Dirigidos por Iñaki Alegría, un joven médico catalán que había llegado allí cinco años antes para un voluntariado de tres meses y no se había podido marchar, un equipo de doctores y enfermeros etíopes se turnaba para atender a los noventa niños de la sala de pediatría e intensivos.

Ninguno de ellos pudo convencer a Hawi para que saliera de la habitación donde habían llevado a su pequeña y fuera a descansar. Durante horas, la mujer de 28 años no se levantó de una silla frente a la incubadora, en la que Jamila compartía espacio con un bebé de apenas un kilo de peso.

Campesina en las montañas, Hawi había llegado al hospital días antes a lomos de un caballo, tras una hora por caminos de piedra. Después de parir a sus dos primeros hijos en casa y casi morir desangrada, había decidido tener a Jamila en el hospital. Probablemente aquella decisión le salvó la vida.

Mortalidad

Según Unicef, 830 mujeres mueren cada día en el planeta por complicaciones en el embarazo o el parto. Para Hawi, en ese momento haber sobrevivido no significada absolutamente nada. “Seré feliz cuando tenga a mi hija en brazos, hasta entonces todo es dolor”, dijo.

La lucha por la supervivencia de Jamila ilustra también el cambio en Etiopía. Es el segundo país más poblado de África, con 101 millones de habitantes y uno de los más inseguros del mundo para dar a luz. En tres lustros, Etiopía, aún así, ha reducido un 50% las muertes neonatales, según estadísticas gubernamentales.

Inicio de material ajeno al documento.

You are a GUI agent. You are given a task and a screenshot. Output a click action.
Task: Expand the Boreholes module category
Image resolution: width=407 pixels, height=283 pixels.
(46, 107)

La estrategia se ha basado en crear una red sanitaria con diferentes niveles de asistencia, desde puestos de salud básicos en aldeas, centros sanitarios en poblaciones intermedias y hospitales primarios en las grandes urbes. También ha puesto en marcha un plan de sensibilización contra los partos en el hogar, una práctica extendida por todo el país que lleva a que el 84% de las mujeres den a luz sin la asistencia de personal cualificado. Hawi había cumplido con ese plan perfecto sobre el papel. Había ido a un hospital, había sido atendida por doctores e incluso había realizado los cuatro controles recomendados durante el embarazo. Pero la escasez no permite planes perfectos.

Poco antes de la medianoche, cuando Jamila se debatía entre la vida y la muerte en una incubadora, se fue la luz. Los médicos torcieron el gesto: el hospital no tenía dinero para pagar la gasolina con la que mantener encendido el generador por la noche, así que a las doce las incubadoras dejarían de funcionar hasta la mañana siguiente. Si no volvía la luz, los médicos deberían sacar a Jamila de su caparazón protector y dejarla en brazos de su madre para pasar la noche.

La angustia volvió pegajoso el aire en la sala de intensivos. Cada pitido de la incubadora, cada bocanada de aire insuflada desde el fuelle a los pulmones tiernos de Jamila, sonaban a última oportunidad.

Hawi maldecía su suerte. Pero no era desdicha, era pobreza: muchos bebés ni siquiera mueren por causas médicas sino porque sus familias no tienen medios para ir a un centro sanitario o el más cercano no tiene las condiciones mínimas.

Desarmada, con una manta de colores opacos apretada entre los dedos, Hawi empezó a rezar. En susurros, como si no quisiera despertar a Jamila.

Minutos antes de medianoche, cuando los médicos ya se preparaban para abrir la incubadora, la luz regresó. Sin avisar. Simplemente sonó un pitido, el rugido del generador terminó y la luz siguió encendida. Hawi respiró aliviada. La pequeña Jamila ni se inmutó: solo siguió luchando.